"""
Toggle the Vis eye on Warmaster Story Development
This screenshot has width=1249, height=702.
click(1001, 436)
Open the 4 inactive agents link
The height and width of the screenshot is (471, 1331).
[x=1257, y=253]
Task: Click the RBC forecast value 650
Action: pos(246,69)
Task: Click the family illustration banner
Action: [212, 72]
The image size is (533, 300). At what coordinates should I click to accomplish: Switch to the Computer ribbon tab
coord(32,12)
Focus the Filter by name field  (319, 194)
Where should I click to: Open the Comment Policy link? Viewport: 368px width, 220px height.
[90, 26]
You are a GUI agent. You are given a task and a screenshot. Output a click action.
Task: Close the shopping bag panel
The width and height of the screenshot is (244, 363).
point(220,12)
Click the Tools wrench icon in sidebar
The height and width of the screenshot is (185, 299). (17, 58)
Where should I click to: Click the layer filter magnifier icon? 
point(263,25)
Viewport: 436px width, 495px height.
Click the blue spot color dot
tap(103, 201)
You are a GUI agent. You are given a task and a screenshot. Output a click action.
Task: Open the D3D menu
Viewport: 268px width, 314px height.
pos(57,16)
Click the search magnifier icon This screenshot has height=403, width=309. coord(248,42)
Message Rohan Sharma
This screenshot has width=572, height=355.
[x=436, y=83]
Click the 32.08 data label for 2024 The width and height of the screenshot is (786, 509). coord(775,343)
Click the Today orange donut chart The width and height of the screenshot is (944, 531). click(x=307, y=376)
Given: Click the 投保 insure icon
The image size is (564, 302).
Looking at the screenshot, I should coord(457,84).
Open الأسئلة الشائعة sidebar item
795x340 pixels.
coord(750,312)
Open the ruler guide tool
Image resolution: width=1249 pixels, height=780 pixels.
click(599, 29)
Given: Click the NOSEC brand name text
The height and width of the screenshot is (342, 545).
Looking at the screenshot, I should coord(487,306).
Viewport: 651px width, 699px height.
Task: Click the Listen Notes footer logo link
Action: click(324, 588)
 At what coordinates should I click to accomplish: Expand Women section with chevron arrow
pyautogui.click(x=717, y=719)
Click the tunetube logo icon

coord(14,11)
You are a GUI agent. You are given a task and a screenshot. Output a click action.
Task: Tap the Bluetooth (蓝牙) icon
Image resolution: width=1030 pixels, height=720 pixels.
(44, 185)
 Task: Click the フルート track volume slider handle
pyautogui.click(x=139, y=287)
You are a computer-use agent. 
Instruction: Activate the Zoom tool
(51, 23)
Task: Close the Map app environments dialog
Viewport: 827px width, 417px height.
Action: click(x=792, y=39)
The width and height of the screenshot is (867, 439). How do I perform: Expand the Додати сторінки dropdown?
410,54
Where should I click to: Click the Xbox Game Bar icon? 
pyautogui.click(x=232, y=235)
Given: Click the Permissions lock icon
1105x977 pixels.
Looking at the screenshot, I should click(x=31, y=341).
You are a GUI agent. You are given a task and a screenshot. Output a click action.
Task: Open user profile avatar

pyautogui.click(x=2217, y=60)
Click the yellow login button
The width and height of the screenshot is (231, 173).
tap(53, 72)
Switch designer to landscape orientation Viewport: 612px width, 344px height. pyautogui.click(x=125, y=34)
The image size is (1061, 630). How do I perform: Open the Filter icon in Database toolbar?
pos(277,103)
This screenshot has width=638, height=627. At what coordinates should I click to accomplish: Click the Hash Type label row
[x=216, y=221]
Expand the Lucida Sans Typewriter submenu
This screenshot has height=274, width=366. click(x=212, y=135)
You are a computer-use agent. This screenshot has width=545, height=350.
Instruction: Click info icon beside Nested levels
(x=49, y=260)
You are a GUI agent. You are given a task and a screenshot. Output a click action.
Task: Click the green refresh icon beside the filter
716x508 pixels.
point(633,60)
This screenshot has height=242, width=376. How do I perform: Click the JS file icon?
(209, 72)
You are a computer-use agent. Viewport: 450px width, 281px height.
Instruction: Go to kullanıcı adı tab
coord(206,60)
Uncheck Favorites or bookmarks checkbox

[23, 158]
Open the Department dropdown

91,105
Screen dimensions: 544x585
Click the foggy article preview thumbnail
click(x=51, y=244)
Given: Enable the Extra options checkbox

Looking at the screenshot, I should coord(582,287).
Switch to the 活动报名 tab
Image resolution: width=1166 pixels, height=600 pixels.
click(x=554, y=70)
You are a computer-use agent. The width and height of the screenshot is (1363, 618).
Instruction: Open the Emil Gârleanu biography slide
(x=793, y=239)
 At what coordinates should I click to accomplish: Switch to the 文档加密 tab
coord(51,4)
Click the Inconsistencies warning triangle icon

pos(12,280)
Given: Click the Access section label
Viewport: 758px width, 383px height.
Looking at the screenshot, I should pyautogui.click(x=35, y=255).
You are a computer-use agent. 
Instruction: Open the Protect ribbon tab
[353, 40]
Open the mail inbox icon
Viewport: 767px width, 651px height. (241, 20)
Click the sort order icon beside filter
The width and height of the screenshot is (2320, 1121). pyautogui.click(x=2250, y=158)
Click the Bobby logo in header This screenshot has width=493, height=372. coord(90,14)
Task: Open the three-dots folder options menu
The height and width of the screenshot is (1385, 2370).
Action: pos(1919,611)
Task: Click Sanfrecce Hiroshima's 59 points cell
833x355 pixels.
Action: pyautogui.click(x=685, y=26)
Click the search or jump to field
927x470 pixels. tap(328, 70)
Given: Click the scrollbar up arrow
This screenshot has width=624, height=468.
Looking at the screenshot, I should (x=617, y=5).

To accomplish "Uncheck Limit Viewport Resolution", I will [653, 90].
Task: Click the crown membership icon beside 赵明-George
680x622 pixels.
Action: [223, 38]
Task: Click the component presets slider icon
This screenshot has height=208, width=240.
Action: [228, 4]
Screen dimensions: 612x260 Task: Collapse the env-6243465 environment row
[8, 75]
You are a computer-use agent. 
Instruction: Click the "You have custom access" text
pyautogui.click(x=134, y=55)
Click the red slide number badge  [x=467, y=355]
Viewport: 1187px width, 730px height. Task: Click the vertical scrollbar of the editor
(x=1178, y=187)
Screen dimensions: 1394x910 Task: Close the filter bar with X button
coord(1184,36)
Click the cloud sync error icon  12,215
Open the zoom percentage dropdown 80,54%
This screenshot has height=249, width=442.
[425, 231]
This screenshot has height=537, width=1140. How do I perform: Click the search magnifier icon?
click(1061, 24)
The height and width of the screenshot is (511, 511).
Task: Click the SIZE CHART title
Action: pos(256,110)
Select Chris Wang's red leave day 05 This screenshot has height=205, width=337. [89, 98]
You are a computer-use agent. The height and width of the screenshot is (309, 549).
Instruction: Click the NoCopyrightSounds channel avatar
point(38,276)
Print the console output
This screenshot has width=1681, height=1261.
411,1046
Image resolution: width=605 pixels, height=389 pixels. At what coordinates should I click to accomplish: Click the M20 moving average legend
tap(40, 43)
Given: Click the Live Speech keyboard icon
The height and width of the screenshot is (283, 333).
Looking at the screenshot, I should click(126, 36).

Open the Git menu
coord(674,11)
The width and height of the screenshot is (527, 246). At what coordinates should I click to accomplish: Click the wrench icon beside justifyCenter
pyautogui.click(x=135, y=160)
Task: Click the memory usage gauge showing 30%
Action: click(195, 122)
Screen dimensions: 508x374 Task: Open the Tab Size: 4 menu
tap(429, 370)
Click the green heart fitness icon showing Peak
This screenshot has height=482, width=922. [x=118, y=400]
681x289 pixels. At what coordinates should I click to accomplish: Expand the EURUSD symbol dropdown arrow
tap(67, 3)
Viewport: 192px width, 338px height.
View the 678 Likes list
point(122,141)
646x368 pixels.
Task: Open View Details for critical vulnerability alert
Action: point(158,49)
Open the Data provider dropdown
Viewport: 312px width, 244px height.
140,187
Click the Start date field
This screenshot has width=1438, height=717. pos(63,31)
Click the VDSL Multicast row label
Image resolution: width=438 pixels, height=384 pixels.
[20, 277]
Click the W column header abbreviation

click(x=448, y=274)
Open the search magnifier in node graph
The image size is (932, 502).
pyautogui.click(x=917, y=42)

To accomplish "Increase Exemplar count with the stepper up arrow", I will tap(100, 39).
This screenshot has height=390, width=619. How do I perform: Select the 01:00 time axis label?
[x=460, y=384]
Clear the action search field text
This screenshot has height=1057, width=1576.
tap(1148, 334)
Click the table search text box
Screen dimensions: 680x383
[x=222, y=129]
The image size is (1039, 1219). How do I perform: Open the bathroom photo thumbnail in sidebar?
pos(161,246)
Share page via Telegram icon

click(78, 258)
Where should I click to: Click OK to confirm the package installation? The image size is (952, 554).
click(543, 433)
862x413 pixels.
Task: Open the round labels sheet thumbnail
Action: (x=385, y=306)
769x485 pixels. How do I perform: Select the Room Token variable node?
"""
#### The request
Copy the items starting at the line that contains "Viewport: 1187px width, 730px" and ending at the line that contains "Select Chris Wang's", swapping "dropdown" for "menu" and leaving everything else unchanged.

#### Written response
Viewport: 1187px width, 730px height. Task: Click the vertical scrollbar of the editor
(x=1178, y=187)
Screen dimensions: 1394x910 Task: Close the filter bar with X button
coord(1184,36)
Click the cloud sync error icon  12,215
Open the zoom percentage menu 80,54%
This screenshot has height=249, width=442.
[425, 231]
This screenshot has height=537, width=1140. How do I perform: Click the search magnifier icon?
click(1061, 24)
The height and width of the screenshot is (511, 511).
Task: Click the SIZE CHART title
Action: pos(256,110)
Select Chris Wang's red leave day 05 This screenshot has height=205, width=337. [89, 98]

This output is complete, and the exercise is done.